CBS News correspondent Tony Guida reports Filipaj, 52, graduated from Columbia University Sunday. His diploma is a validation of a life-altering choice: books over blood.

Filipaj's country of birth - Yugoslavia - was a killing field in 1992 with civil war, ethnic cleansing. Filipaj could either fight for a cause he did not believe in or flee. He escaped
to New York. He chose it not just as refuge but as renaissance.

Filipaj started at the bottom, cleaning bathrooms. But these were Ivy League bathrooms. He chose a janitor's job at Columbia University because it came with 14 free credit
hours a year.

"I do believe that education, a good education, is very important not only for individuals themselves but for society as a whole," Filipaj said.

First Filipaj had to learn English.
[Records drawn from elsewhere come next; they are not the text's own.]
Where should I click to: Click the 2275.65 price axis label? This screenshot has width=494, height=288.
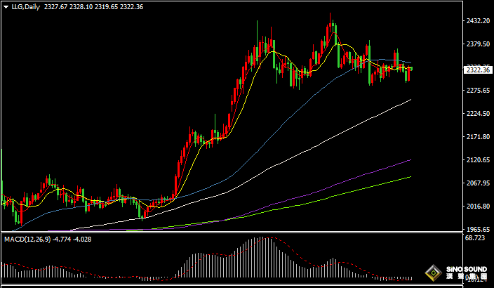(478, 91)
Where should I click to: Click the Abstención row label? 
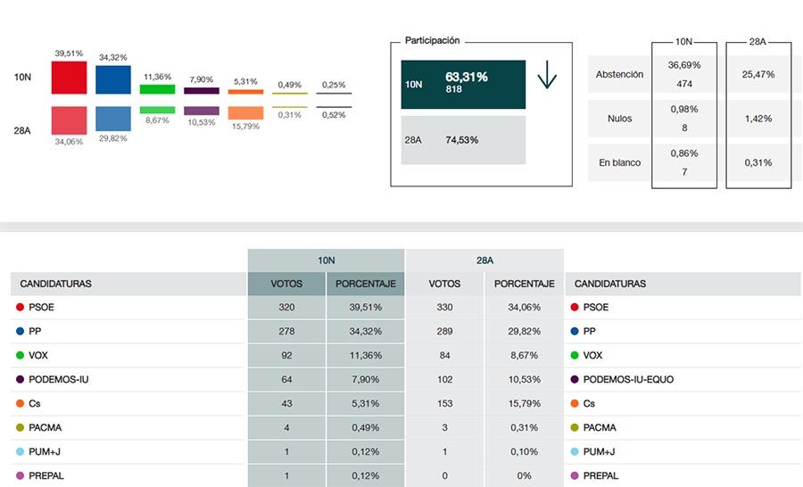(619, 75)
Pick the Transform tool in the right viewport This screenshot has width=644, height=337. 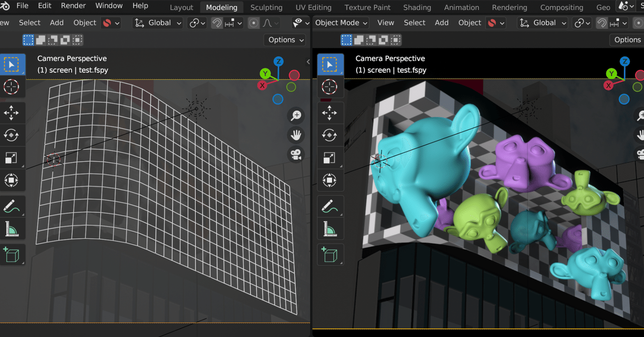point(331,180)
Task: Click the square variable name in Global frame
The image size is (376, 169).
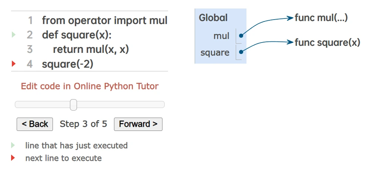Action: click(x=215, y=53)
With his full-time job it took 7 years. Then he enrolled in Columbia's classics program, studying Greek and Latin by day, scrubbing toilets by night.

"He is a remarkable human being," said Gareth Williams, who supervised Filipaj's thesis on the Roman philosopher Seneca. The professor saw a man dedicated to knowledge.

Another 12 years of work-study led to this moment, not just a crowning but also a passage. Filipaj plans to get a Masters, even a PhD. One day he hopes to teach.

With 19 years of learning behind him, Gac Filipaj, 52, graduated from Columbia University on Sunday, with honors.